### [TRECHO DE ORIGEM]
○ ○ ○

Lições que a Cepal deixou ao Brasil

LUIZ SUGIMOTO

Fernando Henrique Rodrigues, autor da dissertação apresentada no Instituto de Economia: a Cepal, de Celso Furtado à globalização (Fotos: Antoninho Perri/Arquivo)A Comissão Econômica para a América Latina e o Caribe (Cepal) foi criada em 1948, dentro de um movimento geral da Organização das Nações Unidas para implantar, em cada continente, núcleos de apoio ao planejamento das economias após a Segunda Guerra. Com sede em Santiago do Chile, por lá passaram Celso Furtado e outros brasileiros que lá estudaram e depois viriam para o Instituto de Economia da Unicamp, como Maria da Conceição Tavares, José Serra, Luiz Gonzaga Belluzzo e João Manuel Cardoso de Mello. A vinda desses professores para Campinas, em pleno regime militar, não ocorreu sem resistência, visto que eles mantinham uma postura crítica com relação ao processo de industrialização. Suas críticas foram construídas a partir do que se convencionou chamar “pensamento cepalino”.

Pensamento cepalino influenciou
governos e instituições

“A Cepal está perto de completar 60 anos. Estudar e divulgar sua história, a partir da de sua postura em relação ao capital estrangeiro, é uma forma de mostrar aos cidadãos como o capital desregulado cria influencias negativas em nossas vidas, a exemplo dos baixos salários, do desemprego e da violência urbana”, adianta o economista Fernando Henrique Lemos Rodrigues. Sob orientação do professor Mariano Laplane, ele apresentou dissertação de mestrado abordando a evolução (ou involução) do pensamento econômico da Cepal no decorrer das décadas, conforme foram mudando seus quadros intelectuais e as conjunturas históricas e políticas nos países latino-americanos. A ênfase da pesquisa está nas lições deixadas para o Brasil.

○ ○ ○

Registros de localização de palavras e elementos:
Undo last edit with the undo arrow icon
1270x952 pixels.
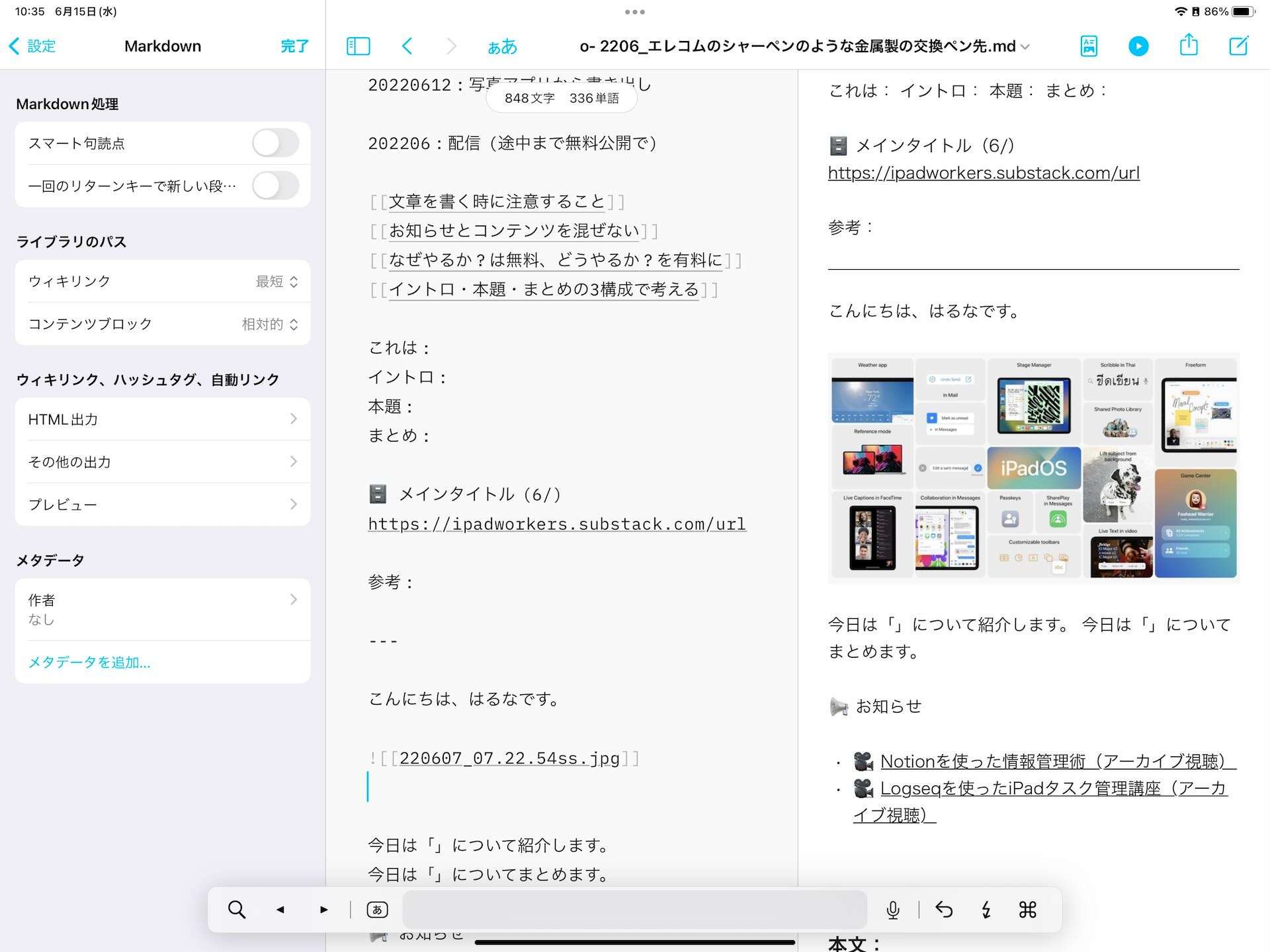pos(945,910)
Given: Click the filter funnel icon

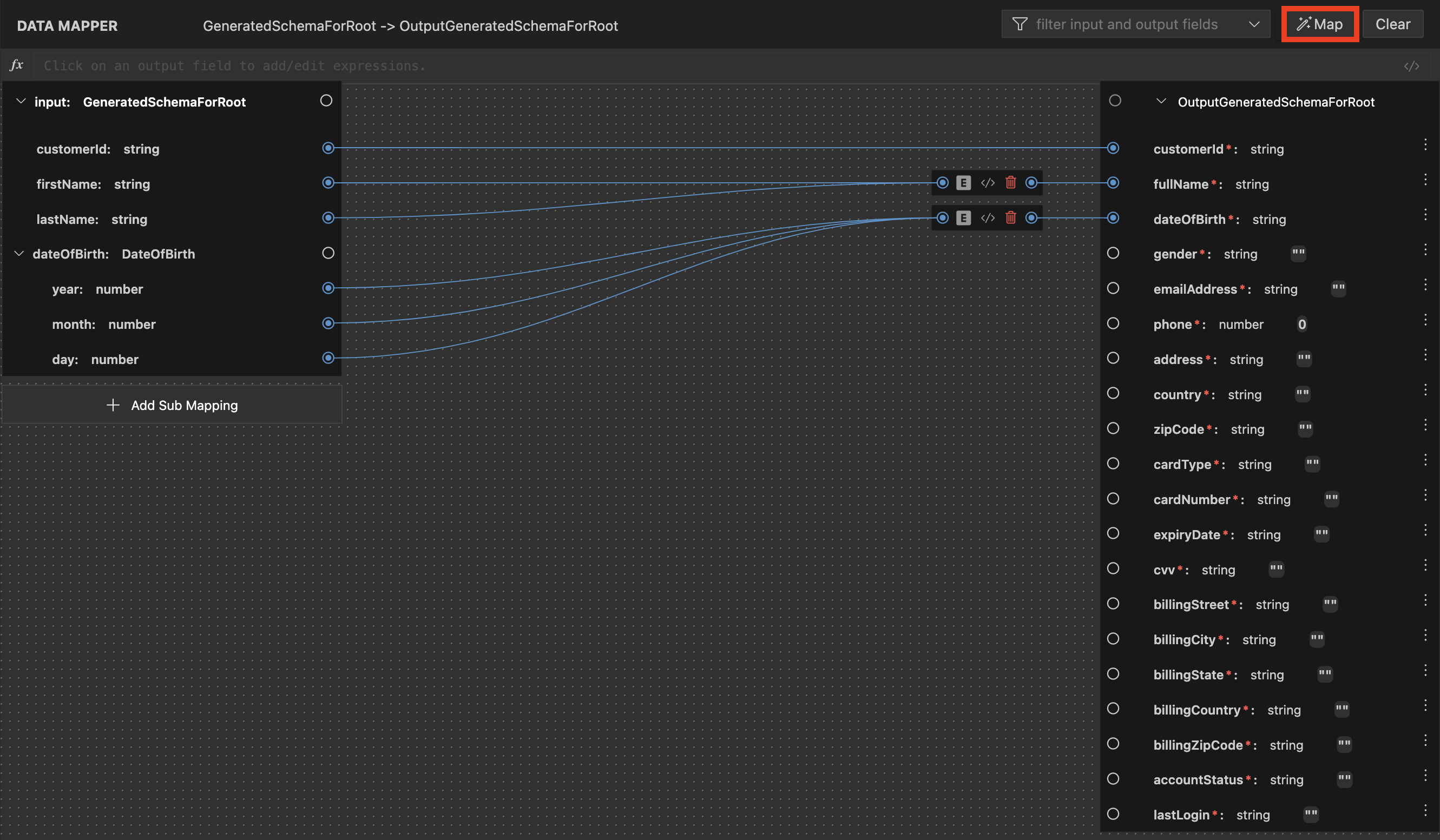Looking at the screenshot, I should 1020,24.
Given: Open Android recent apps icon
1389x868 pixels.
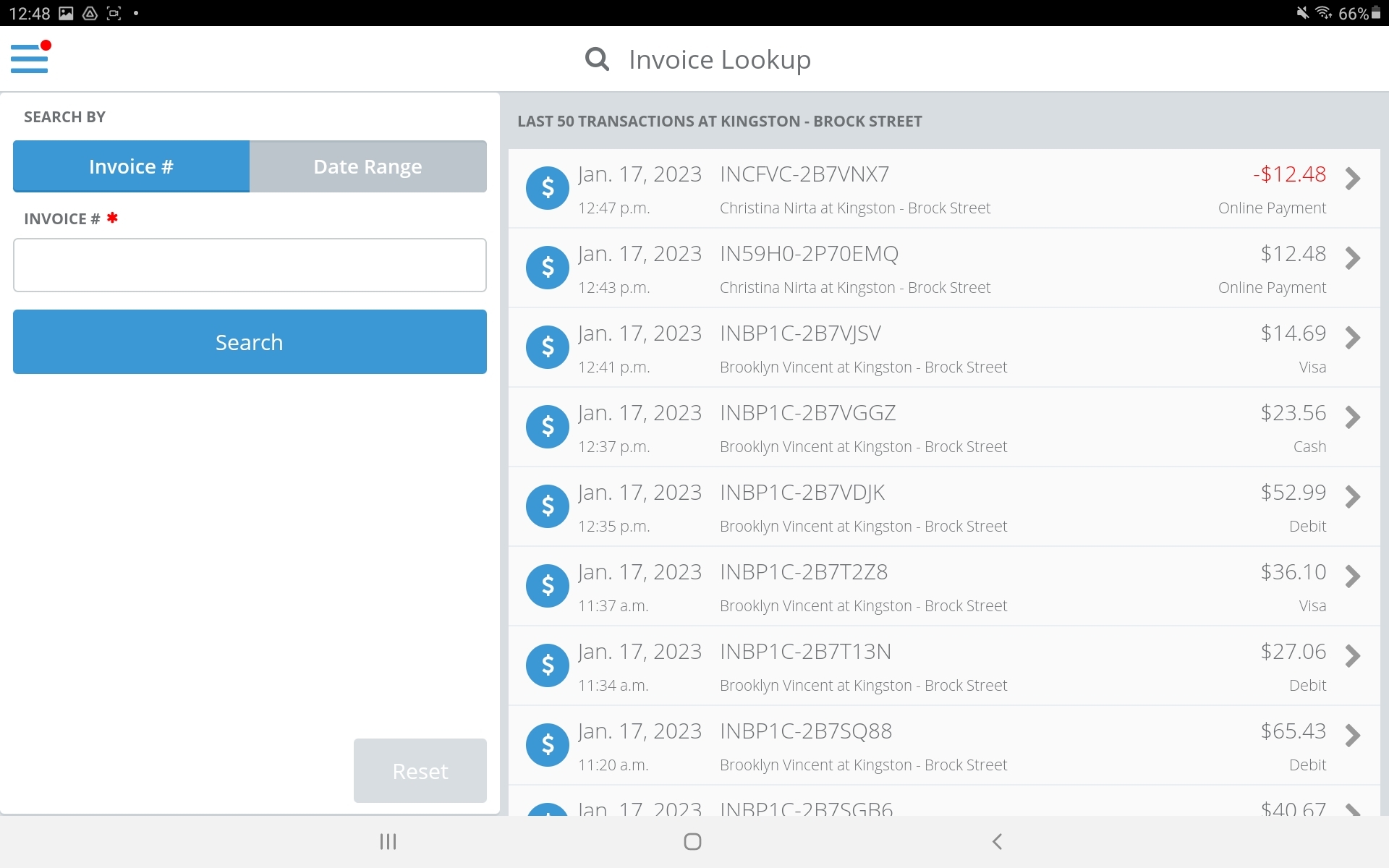Looking at the screenshot, I should tap(388, 841).
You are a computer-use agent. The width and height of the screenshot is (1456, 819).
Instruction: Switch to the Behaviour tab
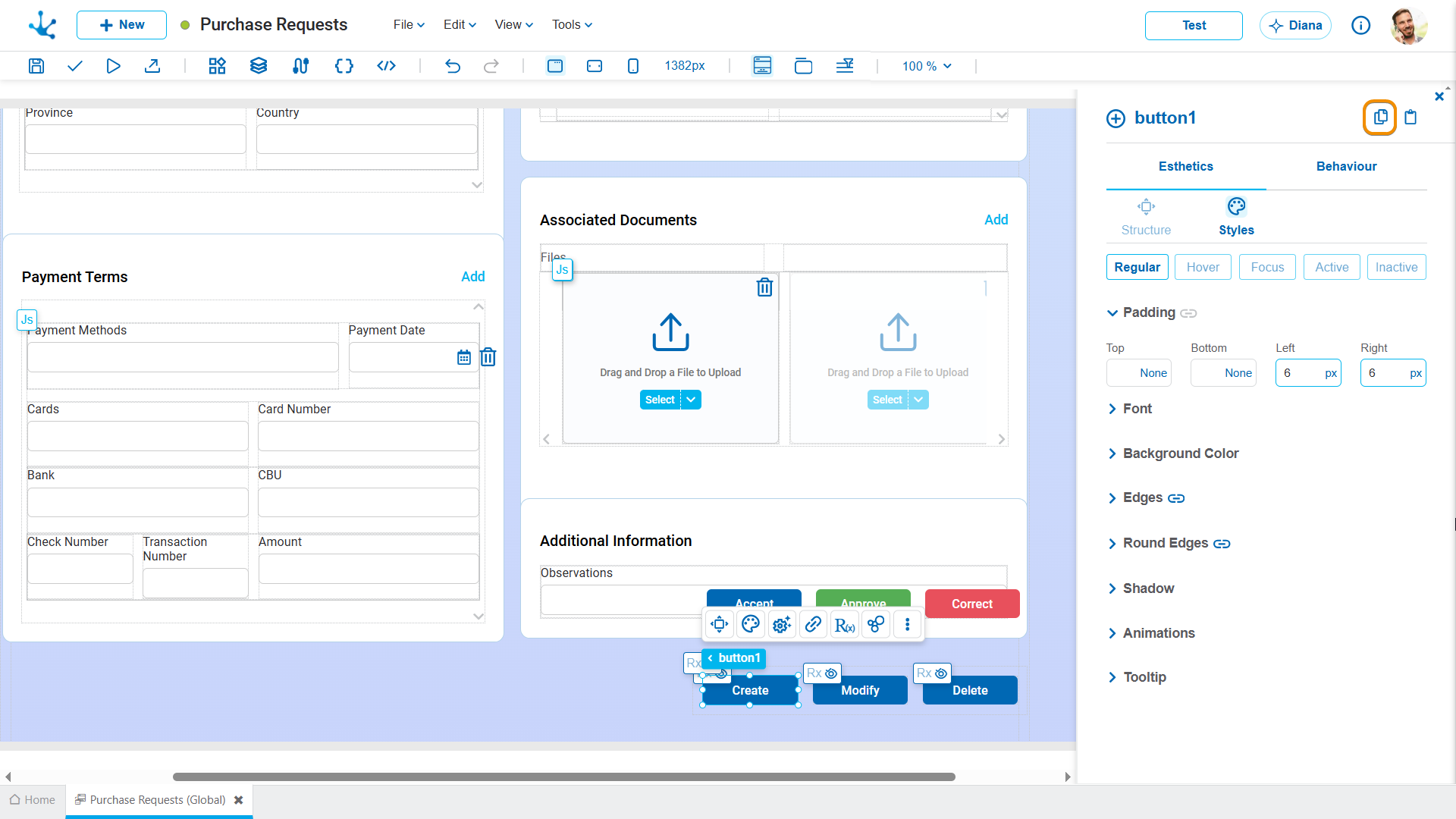[x=1346, y=166]
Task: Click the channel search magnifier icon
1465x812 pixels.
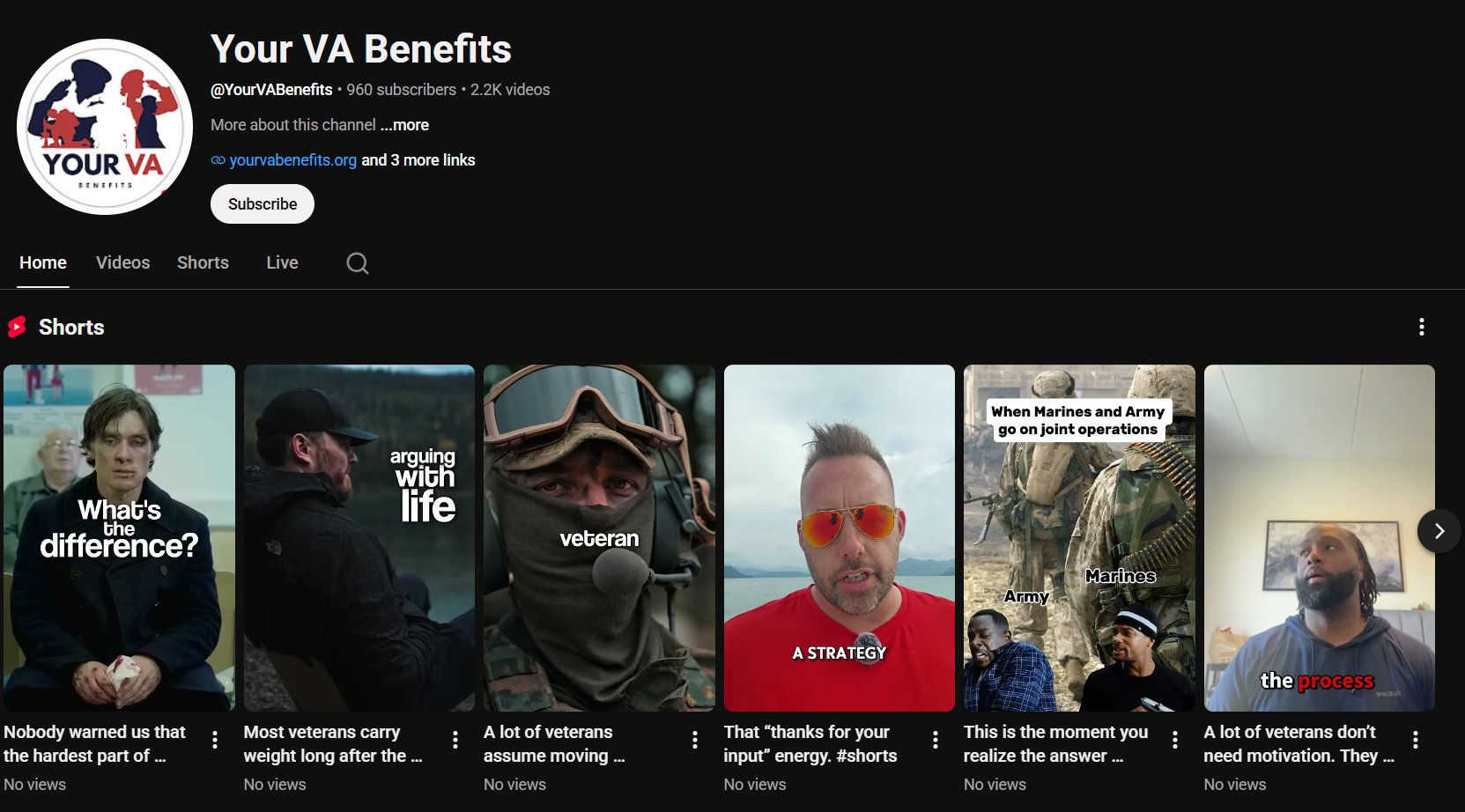Action: coord(357,263)
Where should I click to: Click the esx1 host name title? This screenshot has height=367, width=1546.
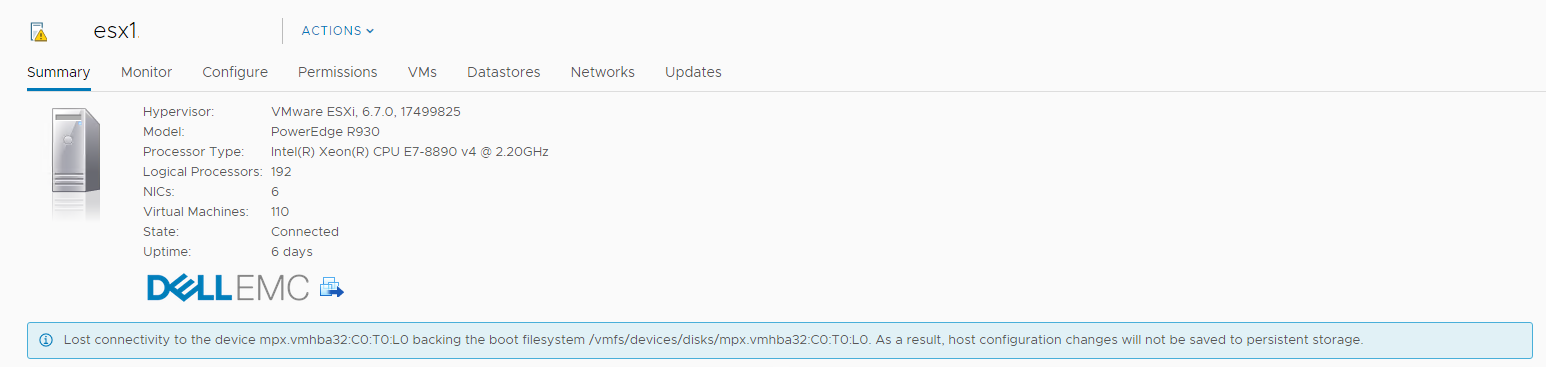[x=116, y=30]
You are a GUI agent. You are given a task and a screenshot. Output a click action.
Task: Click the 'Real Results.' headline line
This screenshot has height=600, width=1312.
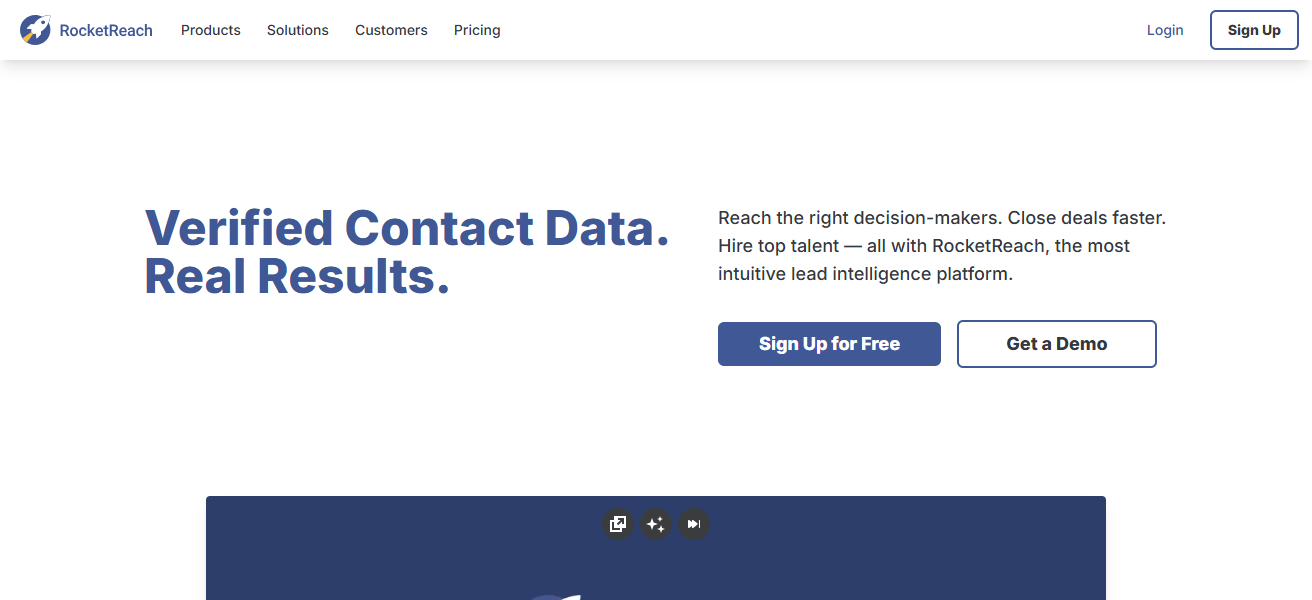(297, 277)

○ ○ ○

### [O QUE FAZER]
A. Repita, nos registros, o trecho que começa na linha que contém "Given: Click the filter funnel icon" e termina na linha que contém "Action: coord(357,263)", incluindo as duas. Deixe as imagens fora da resposta.
B. Escreva o que vem a seguir no texto sobre a Cepal, a partir do ponto em que ele para.

### [RESULTADOS DO EXERCÍCIO]
A.
Given: Click the filter funnel icon

Looking at the screenshot, I should 1020,24.
Given: Open Android recent apps icon
1389x868 pixels.
Looking at the screenshot, I should tap(388, 841).
You are a computer-use agent. The width and height of the screenshot is (1456, 819).
Instruction: Switch to the Behaviour tab
[x=1346, y=166]
Task: Click the channel search magnifier icon
1465x812 pixels.
Action: coord(357,263)

B.
A Cepal deslanchou liderada pelo argentino Raúl Prebisch – talvez o maior economista que a América Latina já teve – e teve influência decisiva de Celso Furtado. Ambos defendiam uma agenda de planejamento econômico, com base na industrialização como geradora de empregos e na necessidade de intervenção estatal para assegurar o desenvolvimento do setor. “Furtado deu grandes contribuições para a compreensão de que o subdesenvolvimento não é um atraso – uma infância do capitalismo desenvolvido –, mas fruto de uma série de problemas crônicos que vão se repetindo ao longo da história, tais como vulnerabilidade externa, concentração de renda e desequilíbrios regionais”, explica Fernando Henrique Rodrigues.

Nos anos 1950, segundo o autor da dissertação, Prebisch e Furtado valorizavam o planejamento e a tentativa de colocar as empresas transnacionais a serviço de projetos nacionais de desenvolvimento. “A conclusão óbvia nos trabalhos da Cepal era de que se devia delimitar o papel das transnacionais, definindo setores de atuação, estipulando metas para exportações, condicionando remessas de lucros para as nações centrais e impondo requisitos como a transferência de tecnologia para os países latino-americanos”, lembra Rodrigues.

Na década seguinte, Prebisch e Furtado já estavam fora da Cepal, mas mantiveram-se como referência para a nova geração de intelectuais, como para Fernando Henrique Cardoso e Enzo Faletto, que escreveram um trabalho clássico sobre a dependência econômica. O órgão da ONU, no entanto, começava a perder espaço dentro da política do continente, devido ao advento das ditaduras militares, que identificaram naquelas idéias de desenvolvimento, de capital e de indústria nacionais um risco reformista. “Os regimes militares se caracterizaram por facilidades e menos exigências ao capital estrangeiro, acreditando que o crescimento econômico compensaria toda a liberdade que se desse às transnacionais”, diz Rodrigues.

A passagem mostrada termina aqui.